▶ **Exercise text**:
March 19, 2024

discussing: DB’s Medical Rants: More on the fiscal crisis

A (the only) comment (since deleted: left an invalid email address) in my prior post said to go and read MedRants, so I did.

I stand by my original statement: for a Professional Choice, medicine (big tent) looks good as compared to accounting, etc. You have to Be There to Do It, and that makes most medicine (excepting Radiology, who have made it a point to disconnect themselves from their hospitals and medical staffs) a non-overseas-exportable choice for a profession.

Yes, Primary Care reimbursement stinks. Surprise. Everyone, med school applicants included, is aware of that going into school. (Why someone would choose a primary care specialty with a huge school debt is beyond me. Perhaps some schools should ask themselves why they preach Primary Care while charging 25K/yr tuition).

Yes, there is a primary care access problem. I often refer my ED patients to specialists for their outpatient workups because I have no generalists interested in the job.

And, let’s be honest. When patients come to my ED 30 minutes after leaving their doc’s office, it’s for a ‘second opinion’, and the put-downs about their primary care docs are astonishing. I know, “…that ER doc was clueless” is stock after an ED visit, but most patients (like you, gentle reader) would rather have a specialist than a generalist.

There, I said it, it’s out in the open. It’s all (mostly) about perception. We will collectively rant and wail about the dearth of generalists, but when you need diabetes management, it’s “call the endocrinologist”.

Medicine has problems. So do people. I don’t think those are disconnected statements.

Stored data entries
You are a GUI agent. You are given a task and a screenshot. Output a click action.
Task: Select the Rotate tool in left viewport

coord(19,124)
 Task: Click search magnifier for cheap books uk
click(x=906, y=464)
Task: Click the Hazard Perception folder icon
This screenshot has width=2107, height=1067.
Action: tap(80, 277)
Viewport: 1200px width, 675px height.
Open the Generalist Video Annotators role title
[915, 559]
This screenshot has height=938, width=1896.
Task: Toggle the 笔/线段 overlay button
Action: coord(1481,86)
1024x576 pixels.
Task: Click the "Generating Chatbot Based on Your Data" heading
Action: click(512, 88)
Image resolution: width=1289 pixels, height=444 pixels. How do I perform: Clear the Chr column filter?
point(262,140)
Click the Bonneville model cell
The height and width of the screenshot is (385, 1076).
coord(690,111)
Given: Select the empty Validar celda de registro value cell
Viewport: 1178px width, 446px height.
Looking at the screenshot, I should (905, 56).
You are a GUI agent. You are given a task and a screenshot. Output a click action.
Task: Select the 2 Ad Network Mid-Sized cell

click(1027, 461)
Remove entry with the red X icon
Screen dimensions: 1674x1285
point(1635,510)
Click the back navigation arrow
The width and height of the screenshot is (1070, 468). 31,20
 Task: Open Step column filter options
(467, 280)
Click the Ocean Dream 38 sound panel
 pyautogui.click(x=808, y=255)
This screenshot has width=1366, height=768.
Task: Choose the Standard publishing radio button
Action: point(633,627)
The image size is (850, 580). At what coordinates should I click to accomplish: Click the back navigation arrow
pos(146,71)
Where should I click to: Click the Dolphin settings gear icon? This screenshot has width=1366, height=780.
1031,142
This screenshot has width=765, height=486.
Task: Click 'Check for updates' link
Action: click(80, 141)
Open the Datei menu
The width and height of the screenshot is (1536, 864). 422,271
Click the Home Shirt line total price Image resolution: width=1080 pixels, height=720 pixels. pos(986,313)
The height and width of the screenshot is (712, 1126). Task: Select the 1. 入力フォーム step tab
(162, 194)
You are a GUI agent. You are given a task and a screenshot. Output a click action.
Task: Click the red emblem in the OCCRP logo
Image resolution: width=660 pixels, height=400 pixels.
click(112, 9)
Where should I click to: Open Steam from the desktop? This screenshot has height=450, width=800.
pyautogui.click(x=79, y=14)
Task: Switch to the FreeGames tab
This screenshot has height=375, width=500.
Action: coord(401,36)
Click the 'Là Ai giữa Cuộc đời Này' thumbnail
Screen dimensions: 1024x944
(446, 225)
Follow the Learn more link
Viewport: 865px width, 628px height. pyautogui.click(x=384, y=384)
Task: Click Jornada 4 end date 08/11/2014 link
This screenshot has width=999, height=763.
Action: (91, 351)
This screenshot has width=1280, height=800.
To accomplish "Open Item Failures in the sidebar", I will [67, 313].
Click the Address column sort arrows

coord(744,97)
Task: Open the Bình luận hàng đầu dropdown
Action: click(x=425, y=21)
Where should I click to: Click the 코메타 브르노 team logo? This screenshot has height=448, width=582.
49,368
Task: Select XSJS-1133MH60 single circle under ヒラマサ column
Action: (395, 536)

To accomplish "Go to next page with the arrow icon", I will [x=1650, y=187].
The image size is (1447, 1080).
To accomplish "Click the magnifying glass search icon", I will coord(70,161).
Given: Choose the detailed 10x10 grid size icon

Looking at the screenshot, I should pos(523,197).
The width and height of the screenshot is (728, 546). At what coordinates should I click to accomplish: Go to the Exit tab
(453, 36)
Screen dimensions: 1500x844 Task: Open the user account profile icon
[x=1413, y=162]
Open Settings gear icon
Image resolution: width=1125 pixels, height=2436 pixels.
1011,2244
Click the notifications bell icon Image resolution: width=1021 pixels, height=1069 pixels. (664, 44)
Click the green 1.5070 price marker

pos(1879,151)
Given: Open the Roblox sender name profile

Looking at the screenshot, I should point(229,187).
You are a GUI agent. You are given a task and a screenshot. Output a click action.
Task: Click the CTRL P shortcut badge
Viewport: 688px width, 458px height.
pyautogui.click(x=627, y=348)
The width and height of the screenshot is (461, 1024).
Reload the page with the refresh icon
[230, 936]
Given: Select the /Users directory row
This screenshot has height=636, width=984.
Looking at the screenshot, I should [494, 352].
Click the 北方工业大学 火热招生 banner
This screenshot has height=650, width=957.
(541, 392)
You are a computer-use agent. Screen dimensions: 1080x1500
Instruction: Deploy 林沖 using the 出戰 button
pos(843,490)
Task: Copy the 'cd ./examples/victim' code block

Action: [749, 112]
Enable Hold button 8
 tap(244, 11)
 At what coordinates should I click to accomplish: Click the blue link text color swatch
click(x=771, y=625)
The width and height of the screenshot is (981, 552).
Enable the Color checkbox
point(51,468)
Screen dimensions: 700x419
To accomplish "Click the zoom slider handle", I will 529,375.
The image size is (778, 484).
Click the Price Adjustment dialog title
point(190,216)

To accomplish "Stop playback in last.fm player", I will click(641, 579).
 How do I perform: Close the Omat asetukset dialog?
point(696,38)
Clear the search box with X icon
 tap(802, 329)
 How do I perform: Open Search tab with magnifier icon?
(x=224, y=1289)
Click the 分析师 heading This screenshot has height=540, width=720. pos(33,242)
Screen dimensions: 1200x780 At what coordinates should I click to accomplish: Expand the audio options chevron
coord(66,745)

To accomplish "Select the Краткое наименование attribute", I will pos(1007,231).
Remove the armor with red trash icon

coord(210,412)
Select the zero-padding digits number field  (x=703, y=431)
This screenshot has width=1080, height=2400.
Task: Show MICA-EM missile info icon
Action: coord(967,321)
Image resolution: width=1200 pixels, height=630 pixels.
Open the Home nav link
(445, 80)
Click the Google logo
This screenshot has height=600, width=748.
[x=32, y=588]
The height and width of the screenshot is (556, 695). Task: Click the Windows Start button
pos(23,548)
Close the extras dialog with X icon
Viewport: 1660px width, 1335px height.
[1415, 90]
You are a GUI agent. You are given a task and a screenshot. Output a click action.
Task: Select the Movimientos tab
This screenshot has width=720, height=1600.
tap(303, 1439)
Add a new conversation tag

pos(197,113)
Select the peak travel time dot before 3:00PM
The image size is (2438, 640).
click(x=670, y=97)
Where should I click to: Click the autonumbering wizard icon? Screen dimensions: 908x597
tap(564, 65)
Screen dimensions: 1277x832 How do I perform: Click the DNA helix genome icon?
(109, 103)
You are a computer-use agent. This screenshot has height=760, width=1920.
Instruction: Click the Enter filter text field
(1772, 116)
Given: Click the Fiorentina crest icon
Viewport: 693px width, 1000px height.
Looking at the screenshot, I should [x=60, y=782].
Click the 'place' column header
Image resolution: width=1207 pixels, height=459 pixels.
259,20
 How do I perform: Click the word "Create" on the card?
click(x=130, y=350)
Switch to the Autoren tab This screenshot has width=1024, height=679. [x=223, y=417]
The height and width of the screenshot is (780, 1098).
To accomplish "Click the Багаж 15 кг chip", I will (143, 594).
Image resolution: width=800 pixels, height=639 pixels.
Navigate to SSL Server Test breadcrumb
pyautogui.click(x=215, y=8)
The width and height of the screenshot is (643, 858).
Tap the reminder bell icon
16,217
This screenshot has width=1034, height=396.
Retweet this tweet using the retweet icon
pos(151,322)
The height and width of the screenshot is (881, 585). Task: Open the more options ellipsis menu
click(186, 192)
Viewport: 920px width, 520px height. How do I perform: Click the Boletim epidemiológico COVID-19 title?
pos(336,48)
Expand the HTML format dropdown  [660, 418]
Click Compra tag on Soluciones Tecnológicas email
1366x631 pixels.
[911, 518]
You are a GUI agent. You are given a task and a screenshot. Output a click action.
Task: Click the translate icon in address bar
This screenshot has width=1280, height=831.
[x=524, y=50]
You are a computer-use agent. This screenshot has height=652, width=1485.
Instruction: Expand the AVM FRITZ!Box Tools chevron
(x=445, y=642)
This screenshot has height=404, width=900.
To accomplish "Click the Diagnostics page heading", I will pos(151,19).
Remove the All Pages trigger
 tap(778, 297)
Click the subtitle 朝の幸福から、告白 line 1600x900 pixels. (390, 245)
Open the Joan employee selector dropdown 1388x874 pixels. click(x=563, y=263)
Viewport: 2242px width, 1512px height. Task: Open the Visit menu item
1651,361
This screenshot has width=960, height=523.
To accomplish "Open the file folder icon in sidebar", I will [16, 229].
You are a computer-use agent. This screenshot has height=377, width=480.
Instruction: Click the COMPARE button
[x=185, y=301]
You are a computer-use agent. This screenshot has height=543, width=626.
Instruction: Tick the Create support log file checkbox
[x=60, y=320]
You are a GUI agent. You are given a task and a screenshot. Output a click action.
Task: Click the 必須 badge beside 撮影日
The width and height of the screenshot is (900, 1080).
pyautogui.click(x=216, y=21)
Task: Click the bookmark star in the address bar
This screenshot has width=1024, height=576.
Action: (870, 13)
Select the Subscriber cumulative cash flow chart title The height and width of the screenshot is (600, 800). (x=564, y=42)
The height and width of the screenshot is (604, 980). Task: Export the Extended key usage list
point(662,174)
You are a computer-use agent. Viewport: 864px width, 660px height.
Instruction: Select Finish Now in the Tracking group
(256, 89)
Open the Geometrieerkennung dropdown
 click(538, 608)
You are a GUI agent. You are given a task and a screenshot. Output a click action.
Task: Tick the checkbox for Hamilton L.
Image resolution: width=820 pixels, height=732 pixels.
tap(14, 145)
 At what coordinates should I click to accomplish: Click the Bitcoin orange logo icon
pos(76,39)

▶ **Exercise**:
In the post on the fiscal crisis in medicine, which specialty does the writer say has made a point of disconnecting itself from hospitals and medical staffs? None of the data is needed for this work.

▶ **Task output**:
Radiology.